Exercise description ▸
With the pictures removed, set down all of the entries below exactly.

[Records drawn from a dataset]
--

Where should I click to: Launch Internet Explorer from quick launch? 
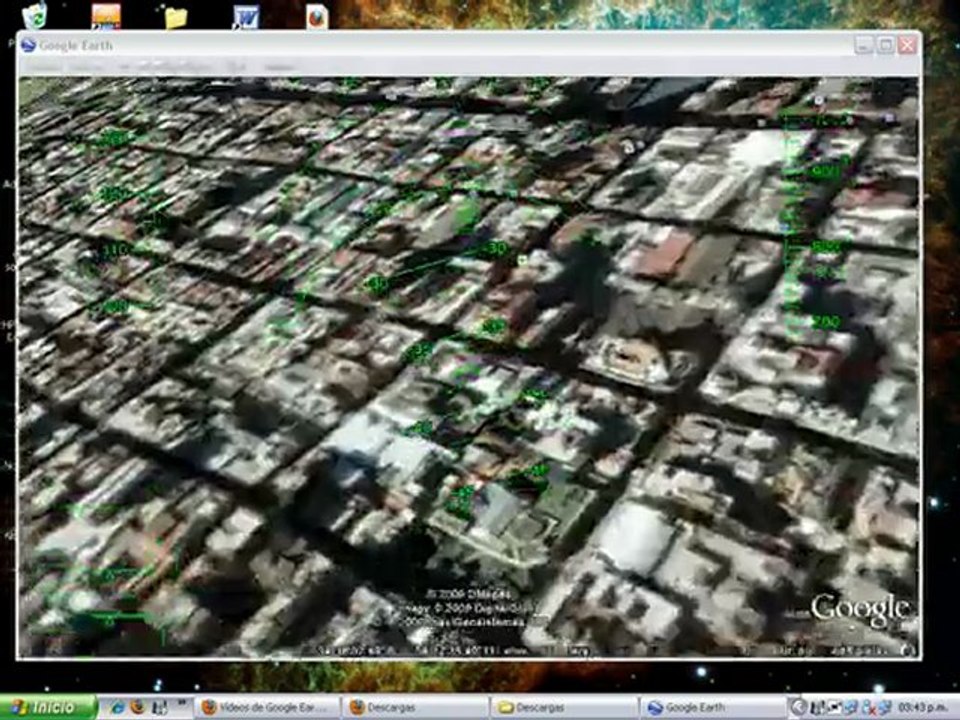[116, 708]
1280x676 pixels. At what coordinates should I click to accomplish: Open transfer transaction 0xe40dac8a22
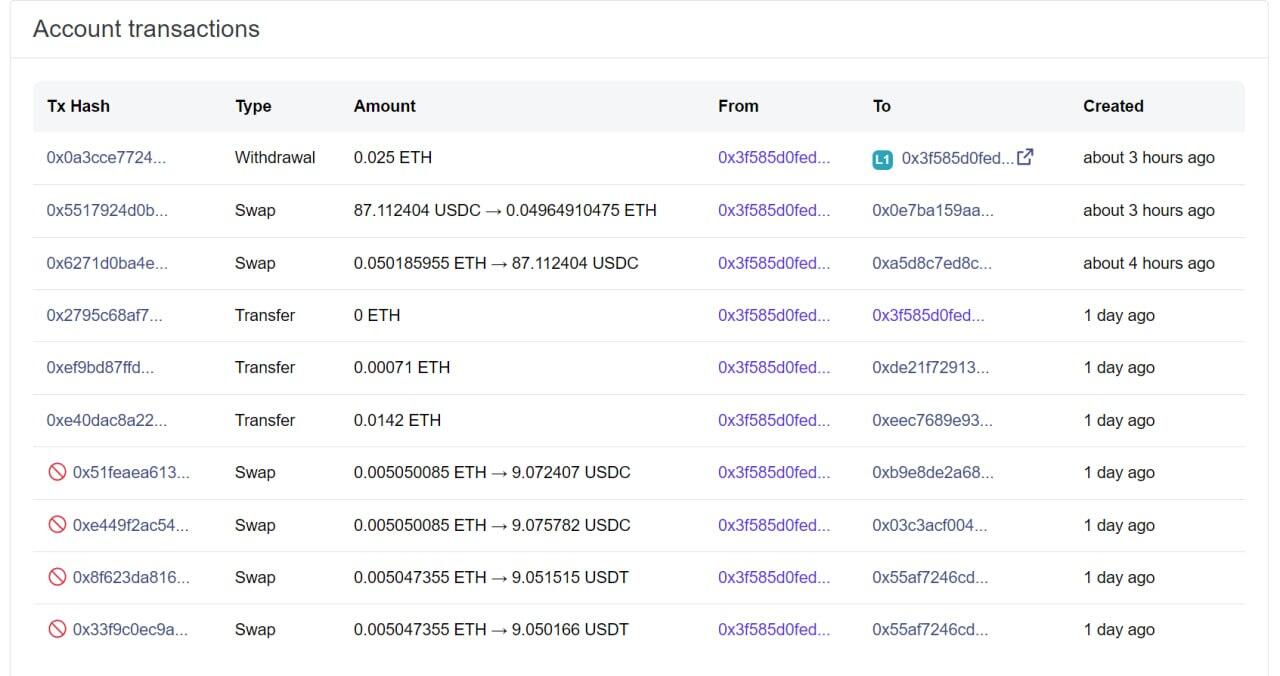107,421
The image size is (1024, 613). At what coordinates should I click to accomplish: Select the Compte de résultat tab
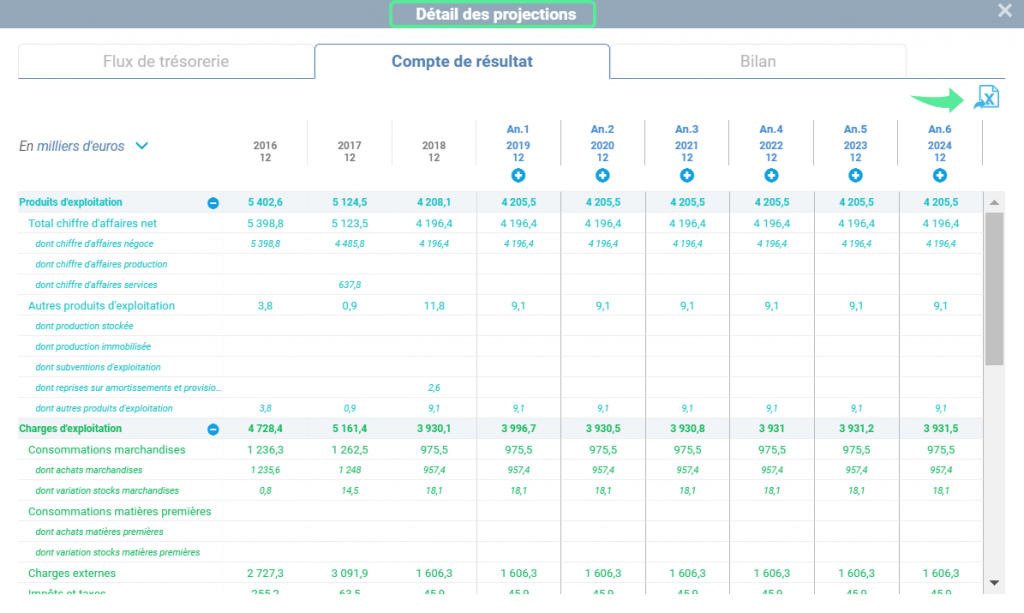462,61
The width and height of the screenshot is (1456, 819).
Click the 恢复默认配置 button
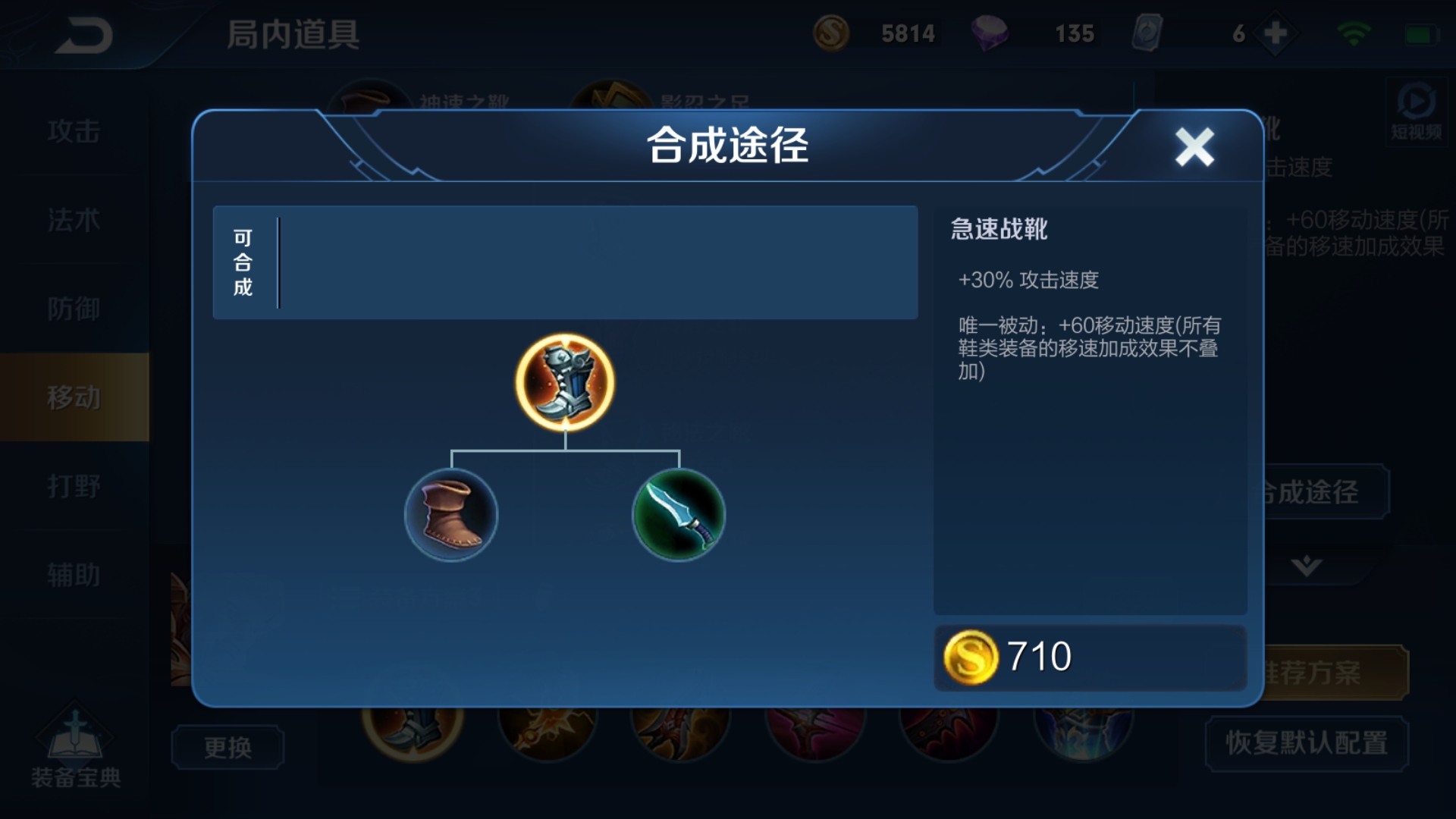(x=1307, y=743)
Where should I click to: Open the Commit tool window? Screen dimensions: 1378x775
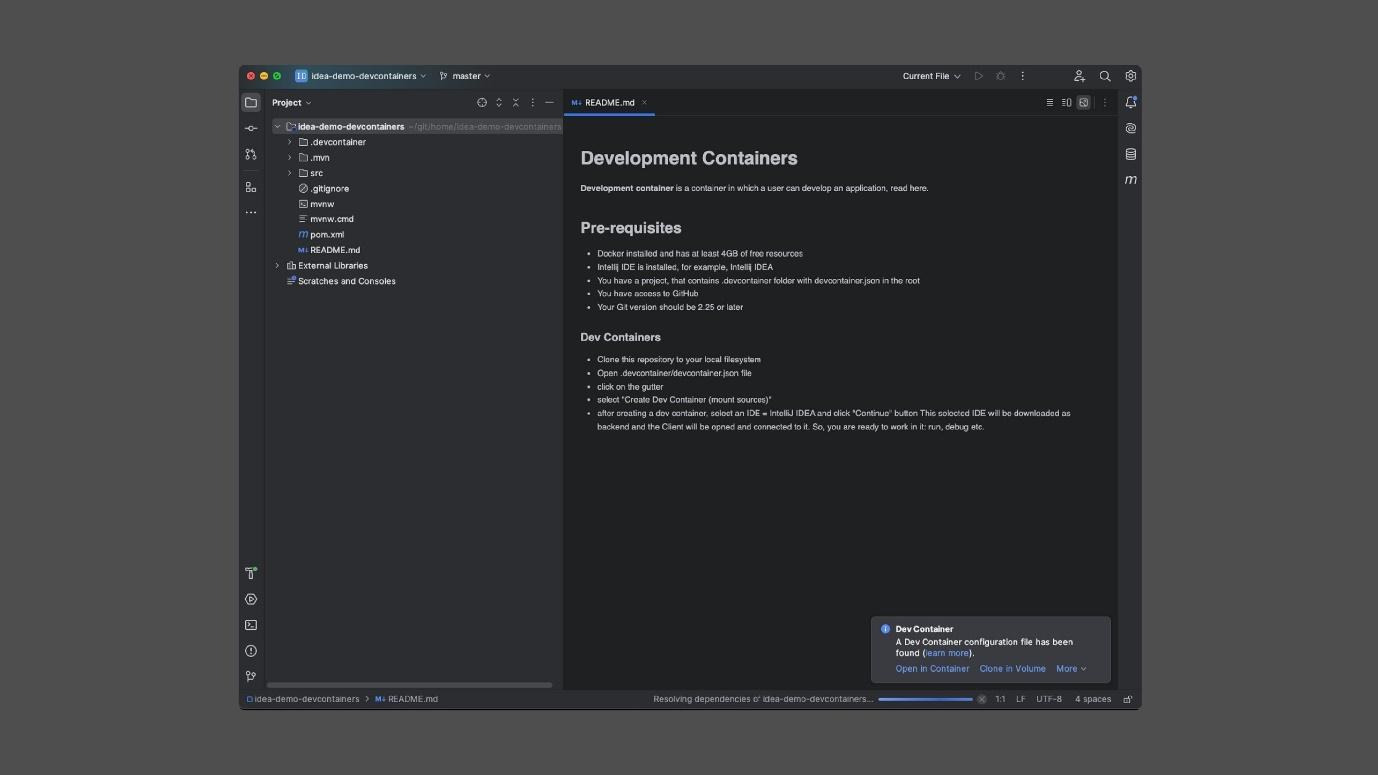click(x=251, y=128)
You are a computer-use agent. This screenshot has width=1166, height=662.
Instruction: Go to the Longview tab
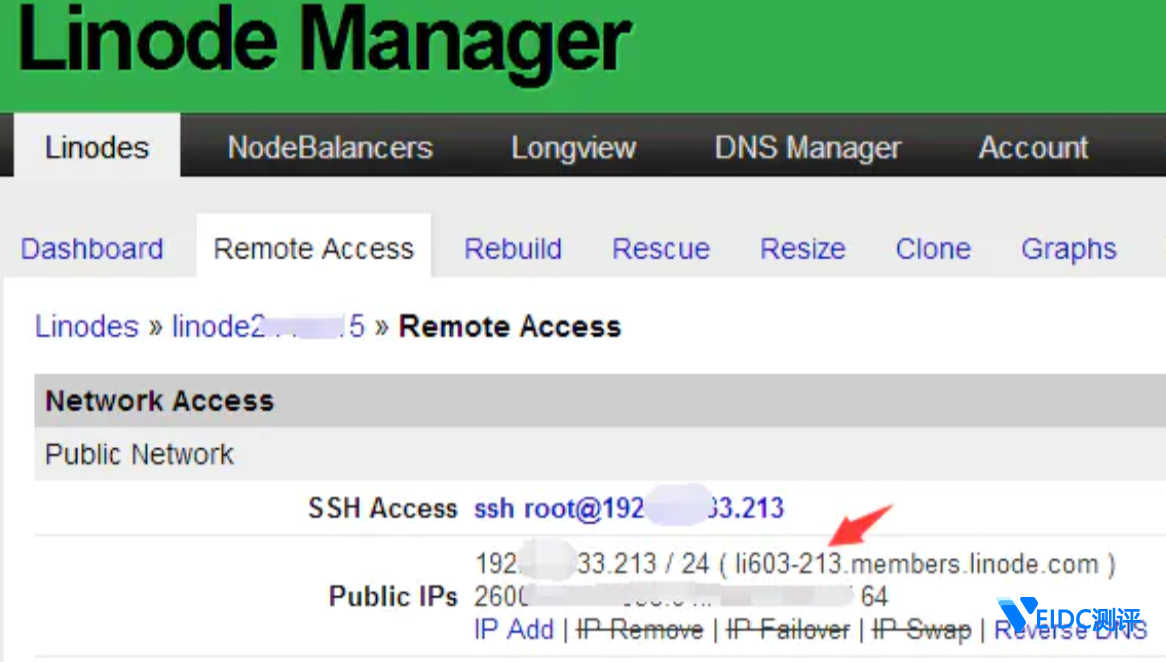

--

The completed task ▸
Where should I click to: Launch Internet Explorer from quick launch? 
[116, 708]
1280x676 pixels. At what coordinates should I click to accomplish: Open transfer transaction 0xe40dac8a22
107,421
The image size is (1024, 613). At what coordinates should I click to accomplish: Select the Compte de résultat tab
462,61
The width and height of the screenshot is (1456, 819).
Click the 恢复默认配置 button
(x=1307, y=743)
Where should I click to: Open the Commit tool window? Screen dimensions: 1378x775
click(x=251, y=128)
You are a computer-use agent. This screenshot has width=1166, height=662.
Instruction: Go to the Longview tab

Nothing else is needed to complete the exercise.